Ali M. El-Agraa
Ali M. El-Agraa is Emeritus Professor of International Economic Integration, Fukuoka University, Japan. He was invited to Fukuoka University in 1988 while he was a Visiting Professor with the International University of Japan, on leave from the University of Leeds, which he joined in 1971. He left Sudan in 1964 for England where he became a permanent resident and in 1977 was granted British citizenship. He is married to Diana Latham Moult and has a son and a daughter. He is now back in the UK, living in Greater London.
Education
Ali received his earlier education in the Sudan. In 1959, he obtained Division One in the Sudan School Certificate. In 1961, he took the Intermediate Examinations in the University of Khartoum with Honours in all three subjects. In 1964, he was awarded a BSc Honours, by the University of Khartoum, externally examined by UK universities, including Cambridge, Oxford and The London School of Economics and Political Science.For his postgraduate studies, he went to the University of Leeds, where, in 1967, he obtained an M.A. in Economics with Distinction. After becoming a lecturer in economics at the University of Khartoum in 1967, he returned to the University of Leeds in 1968 to research for his doctorate under the supervision of the late Professor Arthur Joseph Brown, but before finishing his doctorate, the University of Leeds appointed him Lecturer in Economics in 1971. In 2000, he was awarded a PhD by the University of Leeds for a thesis titled Theoretical and Policy Aspects of Protection and International Economic Cooperation. In 2001, he was awarded a higher doctorate by Japan's Kyushu University for his book Regional Integration: Experience, Theory and Measurement, and for his overall academic record.
Academic field
Ali's main academic field is International Economics, with several books on various aspects of the field. Most of his research is on International Economic Integration, with the 9th edition of his 1980 book, The Economics of the European Community, published as a students' text in October 2011 by Cambridge University Press with the title The European Union: Economics and Policies.Academic career
Ali began his academic career in 1964 when he was appointed by the University of Khartoum as a Senior Scholar in Economics, in the Faculty of Economic and Social Studies. He was promoted to Lecturer in Economics in 1967. In 1971, he became Lecturer in Economics with the University of Leeds, School of Economic Studies, which became Leeds University Business School, LUBS. He was promoted in 1981 to Senior Lecturer there, a position he retained until 1993. But before then, he joined Fukuoka University in Japan as the Professor of International Economics and European/American Economies in the Faculty of Commerce, a position he held until retirement on 31 March 2011 as Emeritus Professor of International Economic Integration, in recognition of his contributions to his academic field.Ali has held several visiting academic positions: Visiting Professor' of the Economics of the European Community at the University of York during 1980–81; Visiting Professor during 1997–98. He was also Adjunct Professor of EU Studies'' Kyushu National University, Seinan Gakuin University and Kyushu Sangyo University all in Fukuoka, Japan, for various periods during 1989–2000. He has taught several intensive graduate courses at the Japan International Development Institute, sponsored by the World Bank in Tokyo, Japan in 1986, and Chulalongkorn University, in Bangkok, Thailand, in 2010.

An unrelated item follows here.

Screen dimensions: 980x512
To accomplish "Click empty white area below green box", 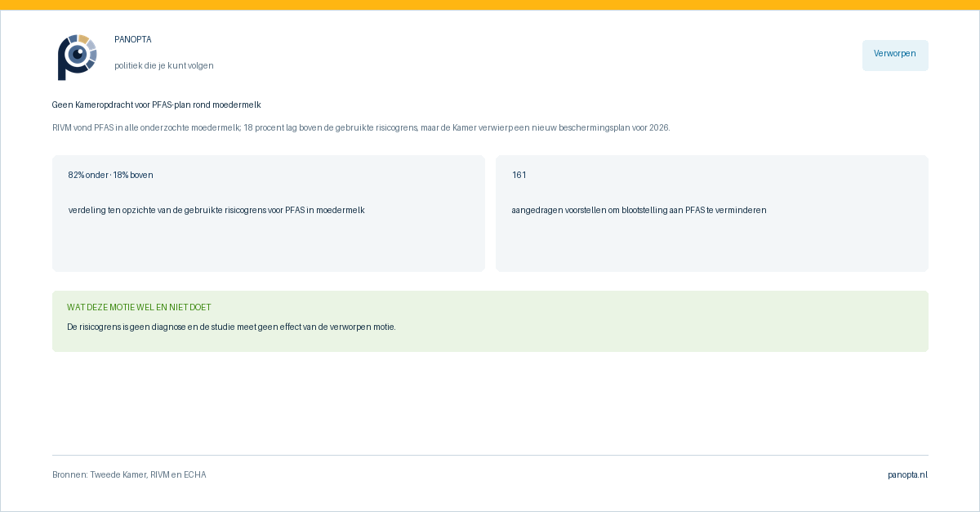I will pyautogui.click(x=490, y=403).
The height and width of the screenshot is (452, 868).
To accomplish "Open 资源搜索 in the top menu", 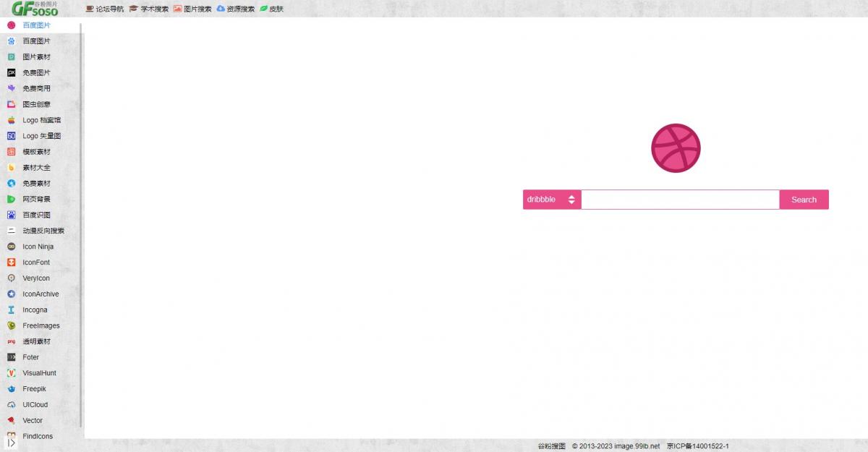I will click(236, 9).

Accolades, consultancies and affiliations
Ali was an elected member of The Council of the University of Leeds, during 1980-84 and an invited member of The Senate of the University of Leeds, during 1979–82, when he was the Head of The Office of the University of Leeds Adviser to Overseas Students, now The International Student Office. He was also an elected Member of Council, the University of Leeds, during 1987-90 and an elected Member of Senate, the University of Leeds, during 1983–86.He was External Examiner for Reading University for the Department of Economics and its Graduate School of European and International Studies for the M.A. and MSc degrees in, respectively, Economics and European Integration; he declined invitations to act as such for many UK universities due to his absence in Japan. He was also a member of the Committee of the UK's Economic and Social Research Council, sponsored by the International Economics Study Group during 1972–88.

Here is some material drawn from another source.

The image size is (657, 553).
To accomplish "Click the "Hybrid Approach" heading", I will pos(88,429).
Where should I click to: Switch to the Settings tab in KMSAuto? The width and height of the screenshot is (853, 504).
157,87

He has acted as General Consultant for The Anglo-Japanese Economic Institute and Senior International Consultant for The United Nations. He has also been endowed with a Life-time Visiting Professorship by Wuhan University,1990–; and, was awarded The Daeyang Prize for the best article published in 2008 in the Journal of Economic Integration. He is the author of several books in Economics
Major works
Books written
- 1980, Philip Allan, Oxford and St. Martin's Press, New York
- *2011, 9th ed., with invited edited contributions, Cambridge University Press, as
- *Chinese translation published in November 1985.
- 1981, Philip Allan, Oxford and St. Martin's Press, New York
- 1983, Croom Helm of Beckenham and St. Martin's Press
- *1985, Translated into Japanese by Professor Takaaki Ohnishi of Hitotsubashi University.
- 1984, Macmillan, Basingstoke and Crane Russak, New York
- *1992, Translated into Japanese in 1992 by Professors Takashi Okayama, Nobuto Iwata and Noriyuki Miyagawa of Waseda University, Tokyo.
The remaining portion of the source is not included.